I’ve decided to introduce a new segment on the blog–WRITING TIPS. So each week (or I hope so), I’ll introduce a topic and give some advice about it. Along with my advice,  This is supposed to be an interactive segment. So if you want to add your two cents worth, go for it. If you have a question about the topic, ask it! I’ll try to answer it or find someone who can.


This is a crucial skill that all writer’s must master  if you want to write excellent book. And isn’t that what we all want!

Point of View refers to the person whose head you are in as you read the scene. You hear what they hear, you see what they see, you feel and smell what they do, and you can ONLY know what their thoughts are.  So when your POV (that’s point of view) character says a snappy comment, we can’t know what the other person thinks about that. The POV character might guess at what the other person is thinking but that’s as far as it goes!

The current writing rule is one POV character per scene. If you bounce from one character’s POV to another in the same scene that’s called head-hopping and that’s a big no-no these days. That wasn’t always the case, but it is now. Once upon a time we would know what each character in the scene was thinking, planning, scheming or feeling but no more.

The trend could change, of course, and it wouldn’t bother me a bit if it did! I read a book by a very–very–very famous writer and he did a lot of head hopping. I’m not sure if that’s the case with his other books, but I must admit it did take away from the enjoyment of the book. At least for me.

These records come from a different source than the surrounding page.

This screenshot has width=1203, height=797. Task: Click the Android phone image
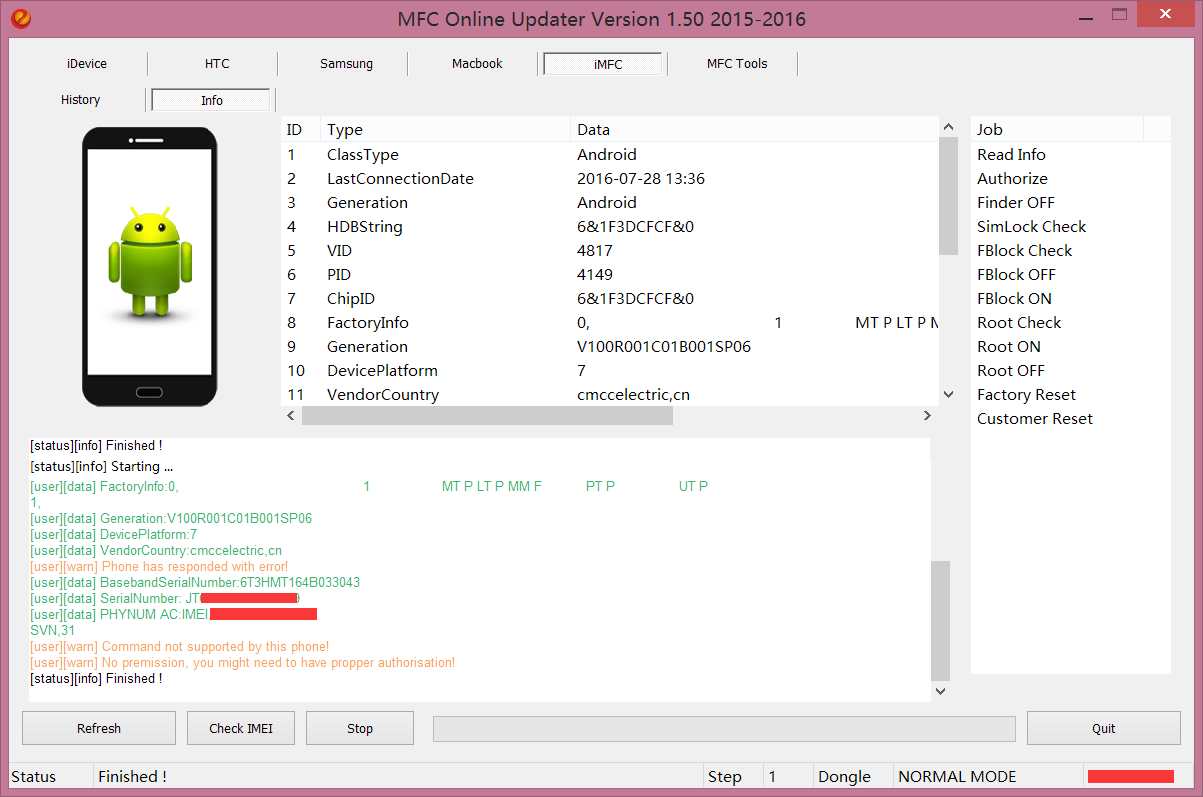(149, 266)
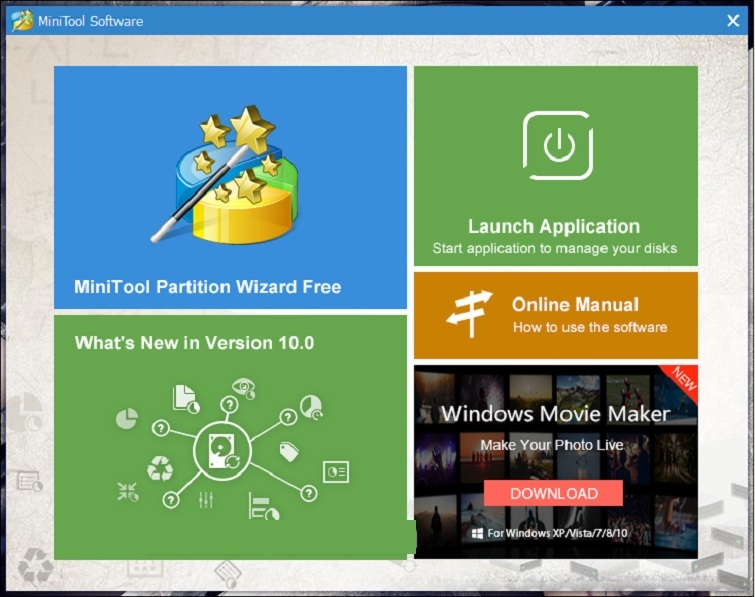This screenshot has width=755, height=597.
Task: Click MiniTool Partition Wizard Free label
Action: (207, 287)
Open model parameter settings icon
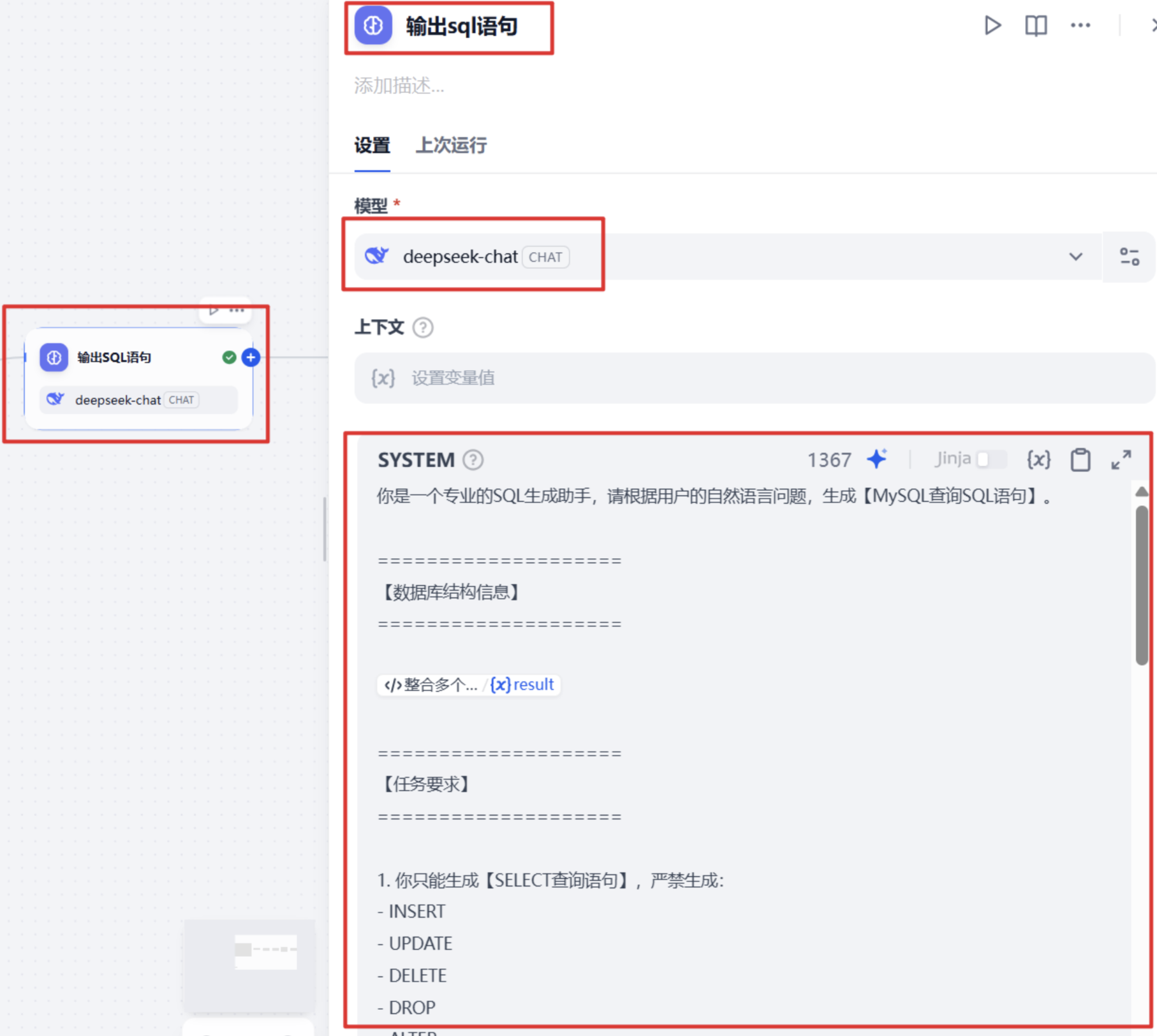 (x=1129, y=256)

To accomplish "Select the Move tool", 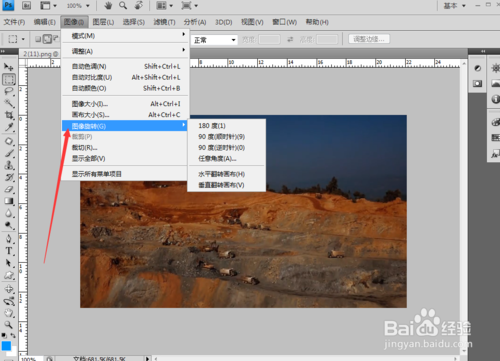I will [9, 67].
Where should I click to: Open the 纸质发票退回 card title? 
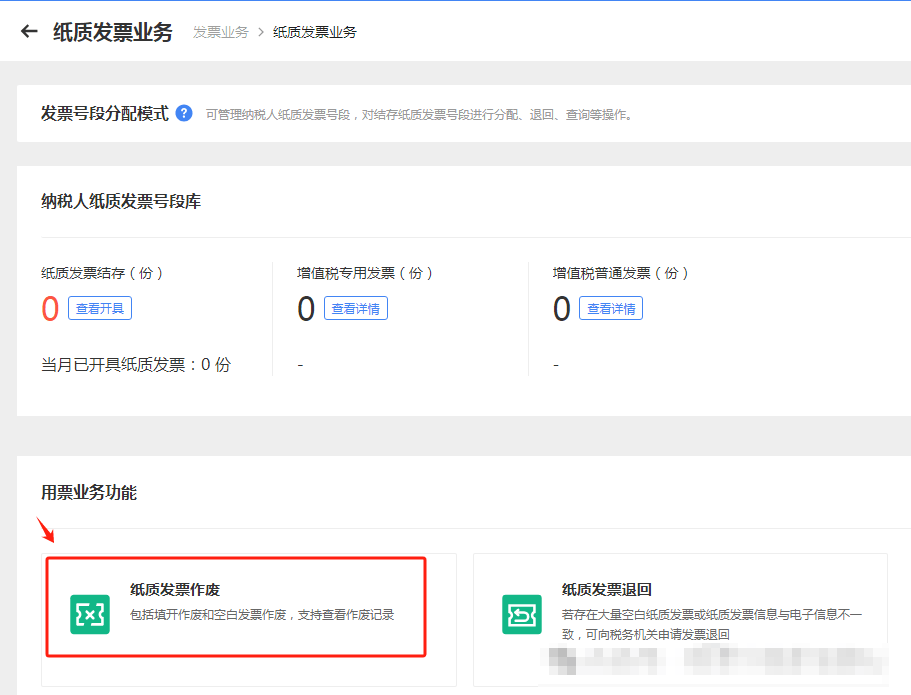click(607, 590)
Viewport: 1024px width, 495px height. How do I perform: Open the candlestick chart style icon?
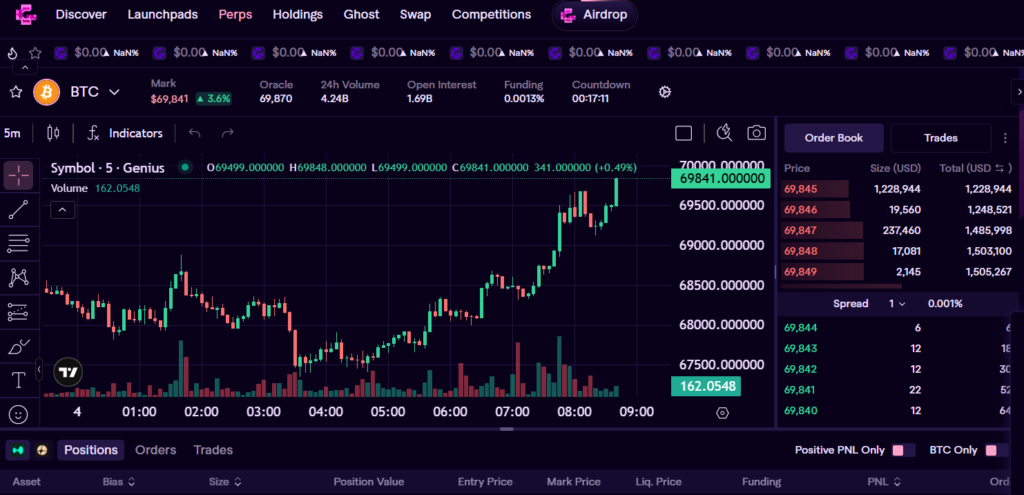53,133
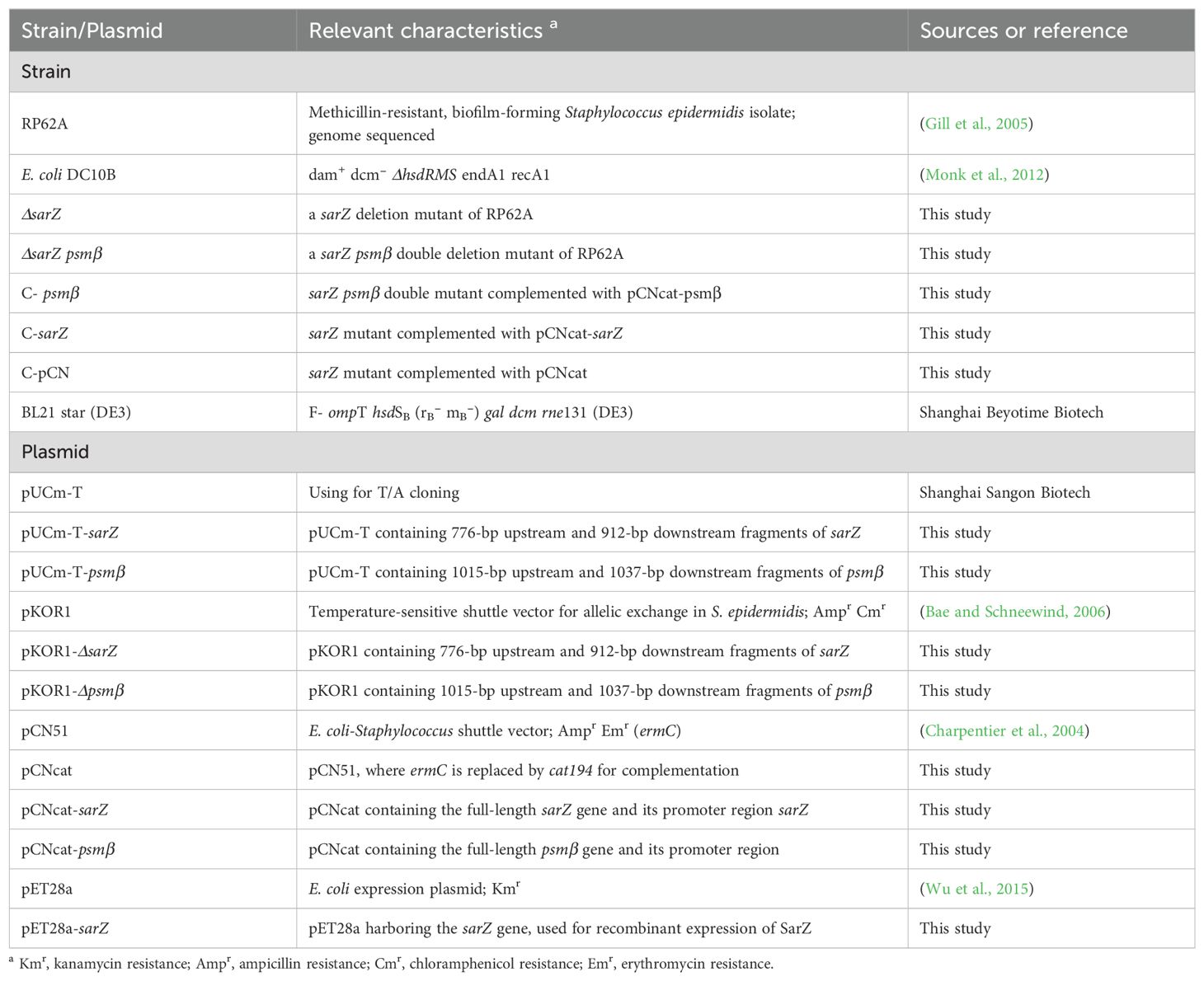This screenshot has height=981, width=1204.
Task: Select the Plasmid section heading row
Action: point(602,452)
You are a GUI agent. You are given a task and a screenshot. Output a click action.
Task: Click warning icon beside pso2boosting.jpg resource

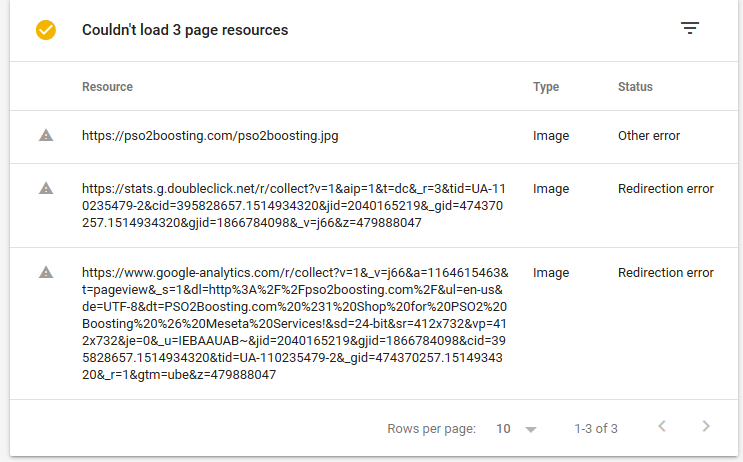46,136
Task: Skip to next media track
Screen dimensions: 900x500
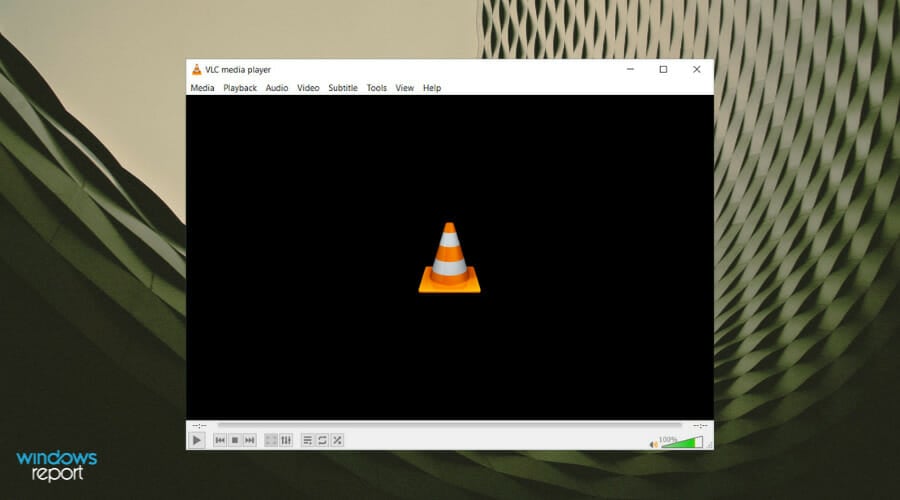Action: click(x=250, y=440)
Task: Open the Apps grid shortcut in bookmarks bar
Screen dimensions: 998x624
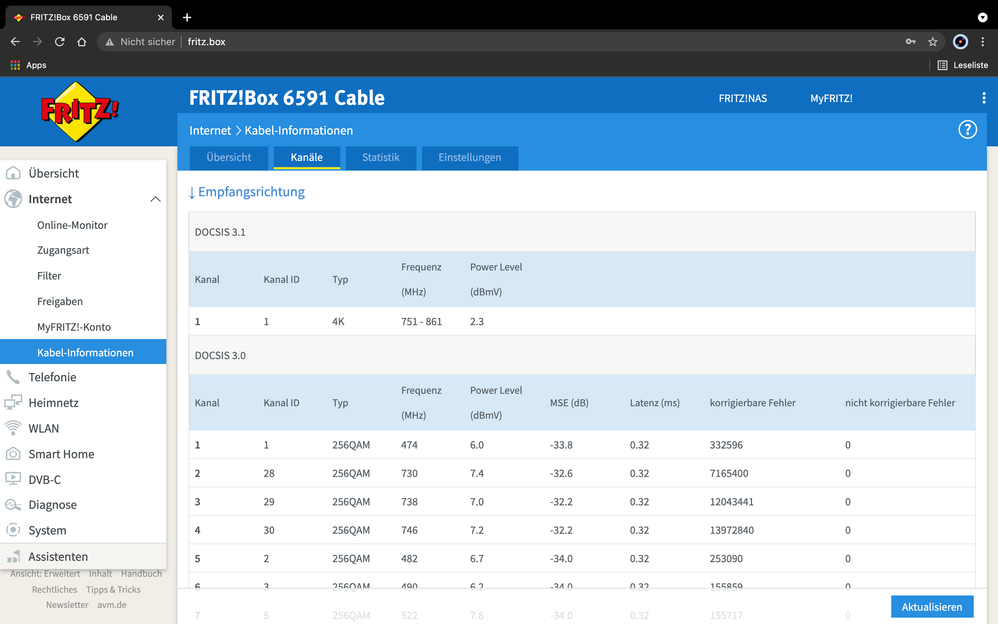Action: pos(28,65)
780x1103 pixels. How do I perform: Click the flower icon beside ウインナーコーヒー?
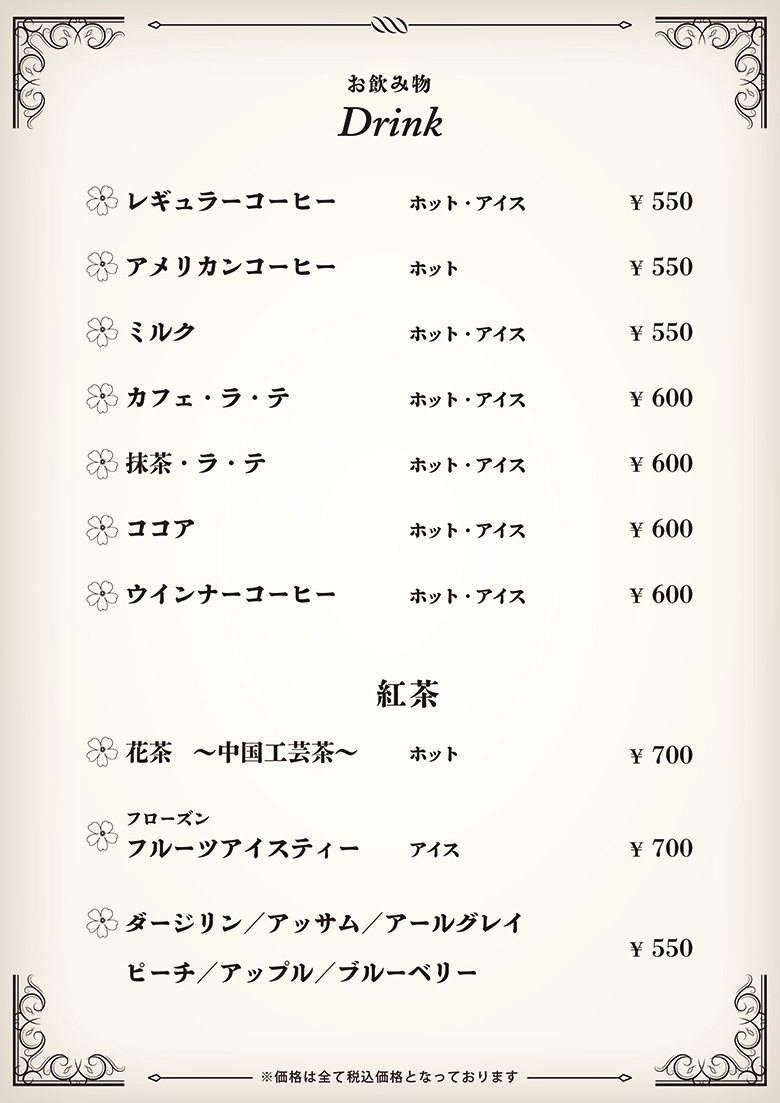point(102,595)
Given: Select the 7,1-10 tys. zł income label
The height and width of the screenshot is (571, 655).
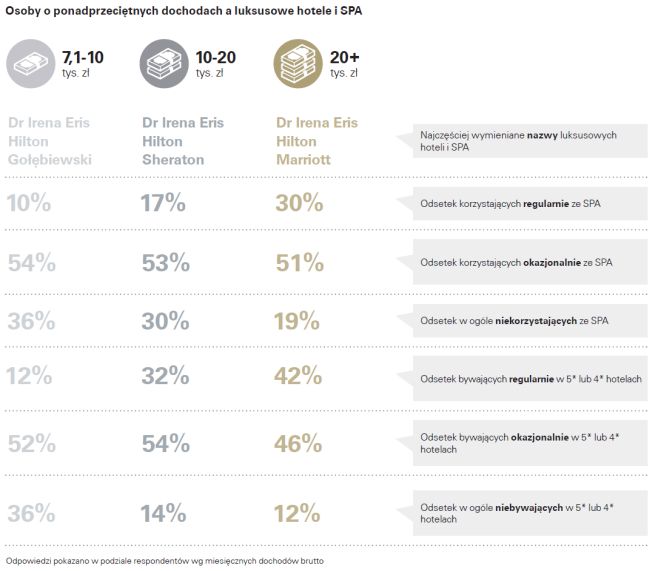Looking at the screenshot, I should tap(82, 63).
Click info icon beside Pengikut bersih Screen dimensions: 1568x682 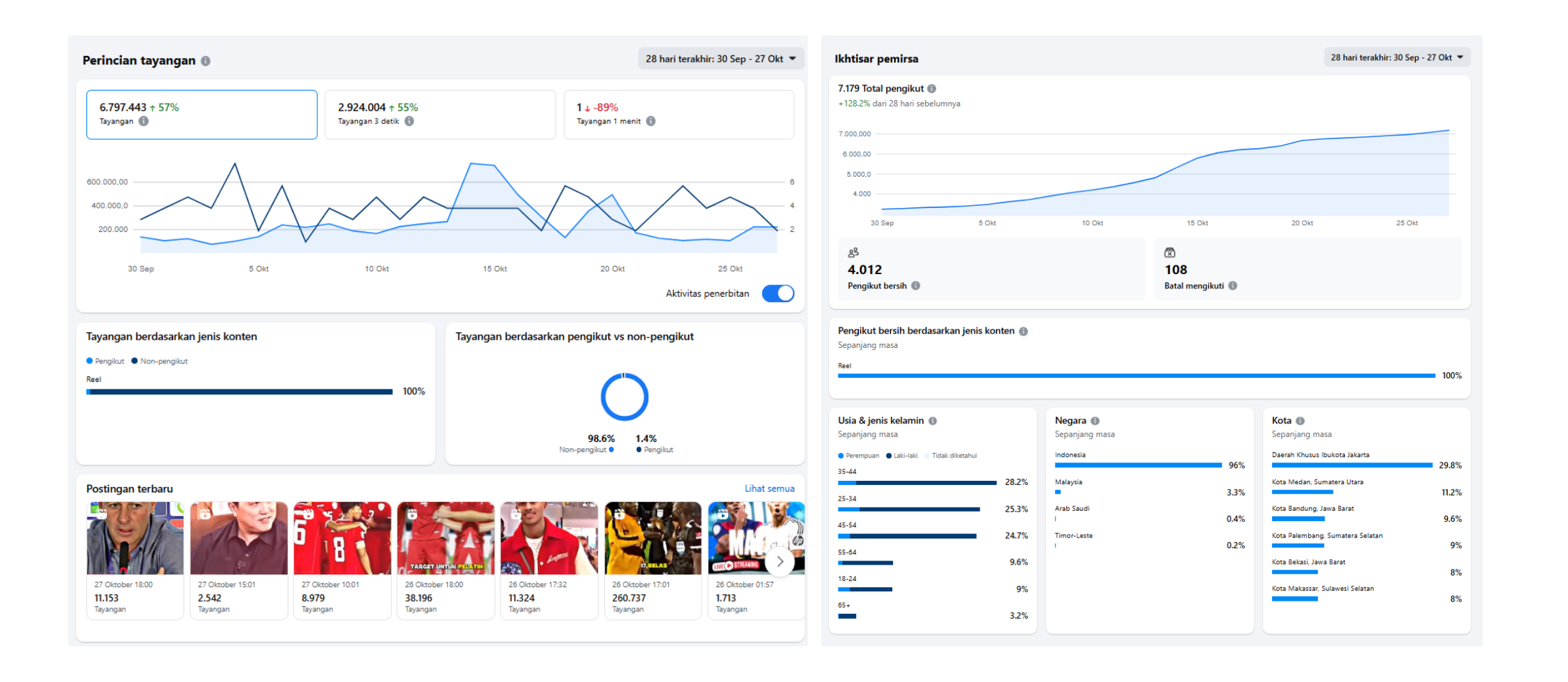(x=916, y=286)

Here’s a very quick example of head-hopping and how to fix it:

NO-NO:  Lil hoped Ronny would love the cake she baked. After all it was his mother’s recipe. She handed him the plate and watched as he took a bite. Ronny couldn’t believe what he was tasting. It was horrible nothing like his mother’s.

FIX: Lil hoped Ronny would love the cake she baked. After all it was his mother’s recipe. She handed him the plate and watched as he took a bite. Ronny scooped a huge bite and popped it in his mouth. He smiled, then chewed. After a moment, he grabbed up his napkin and spit into it. What had she done wrong?

Can you see the difference in the two scenes? In the first you have thoughts from both characters. In the second, you only have Lil’s thoughts. But you can still very clearly know what Ronny thinks about the cake.

Now, it’s your turn to share your thoughts about Point of View or to ask a question if you have one.